What you need to do =
What's needed is an exact copy of the lines from the one that contains "The image size is (1366, 654)." to the end of the data below, leaving the pictures out.

Data provided =
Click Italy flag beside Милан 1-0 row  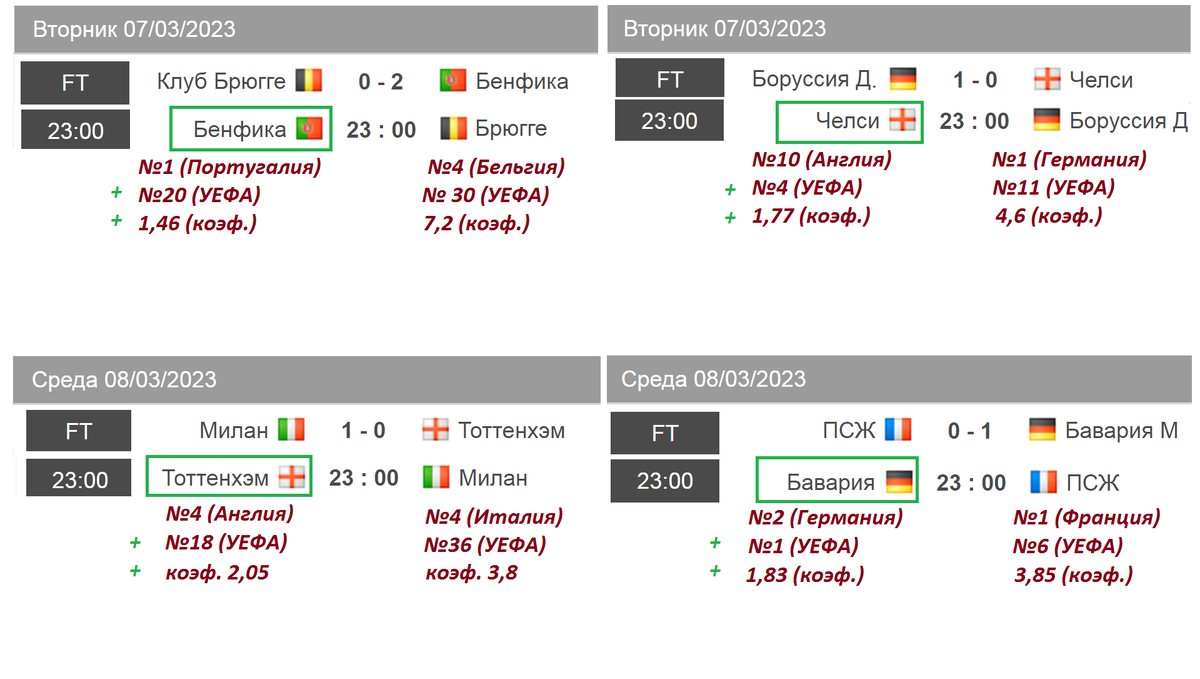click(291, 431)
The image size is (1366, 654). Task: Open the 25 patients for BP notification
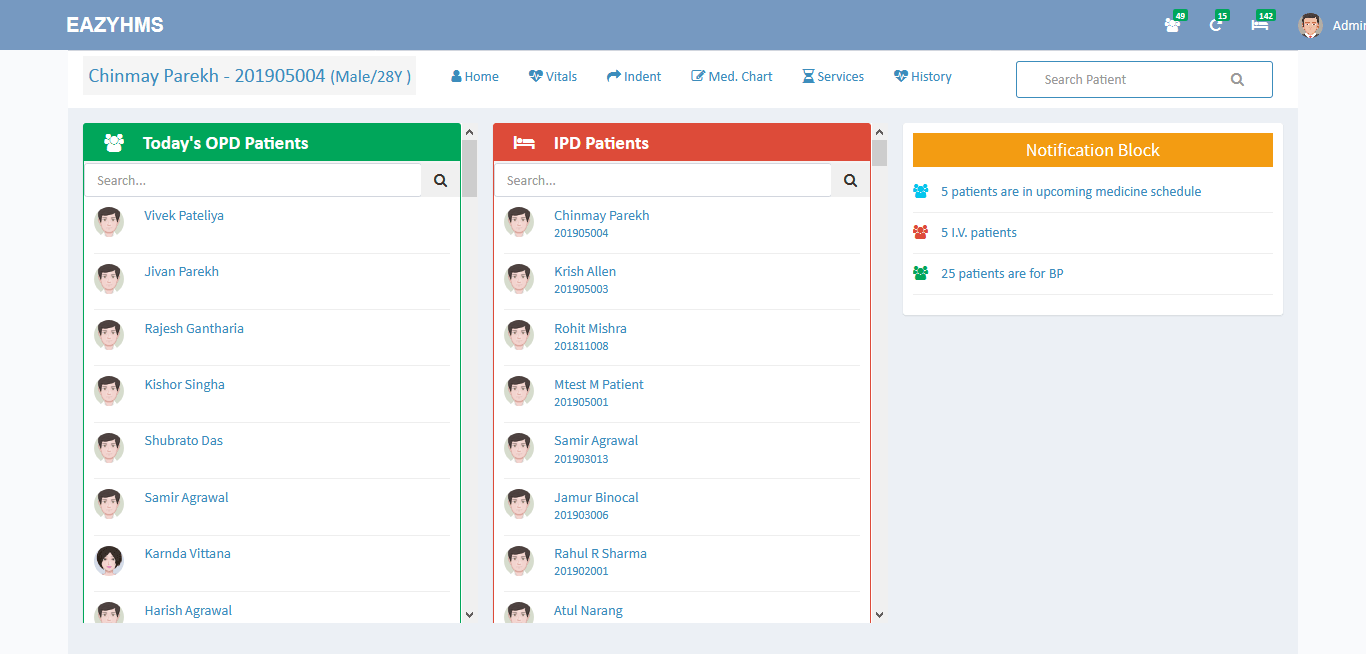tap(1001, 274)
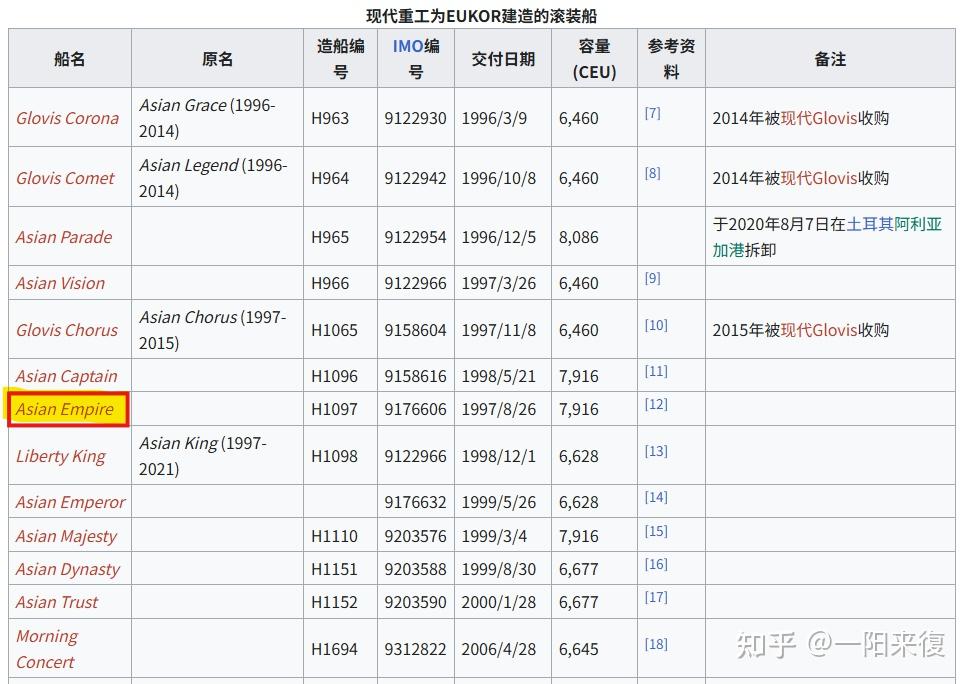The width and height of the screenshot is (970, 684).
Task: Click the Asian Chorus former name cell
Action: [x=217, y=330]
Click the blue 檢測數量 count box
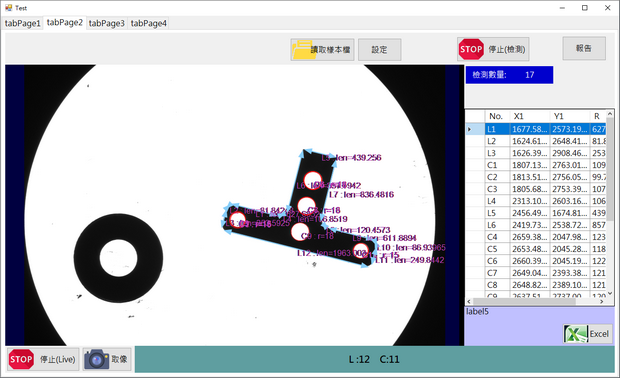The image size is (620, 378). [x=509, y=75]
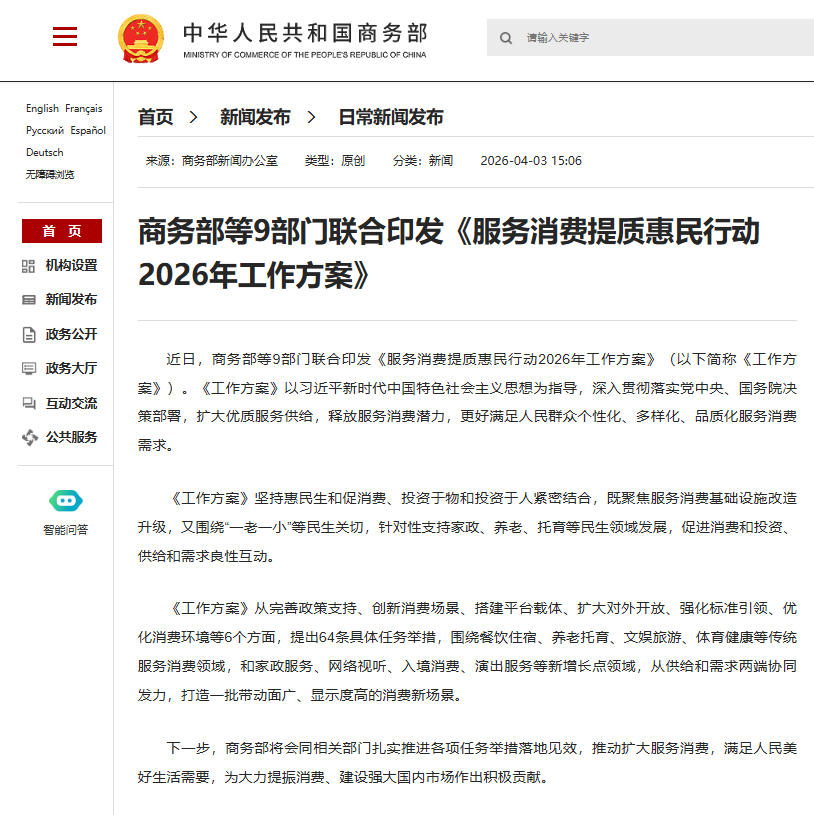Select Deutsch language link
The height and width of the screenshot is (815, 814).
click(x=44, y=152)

Output =
The image size is (1366, 654). Task: Open the 25 patients for BP notification
tap(1001, 274)
The width and height of the screenshot is (970, 684).
Task: Click the Asian Chorus former name cell
Action: [x=217, y=330]
Click the blue 檢測數量 count box
The image size is (620, 378). [x=509, y=75]
Select Deutsch language link
The height and width of the screenshot is (815, 814).
click(x=44, y=152)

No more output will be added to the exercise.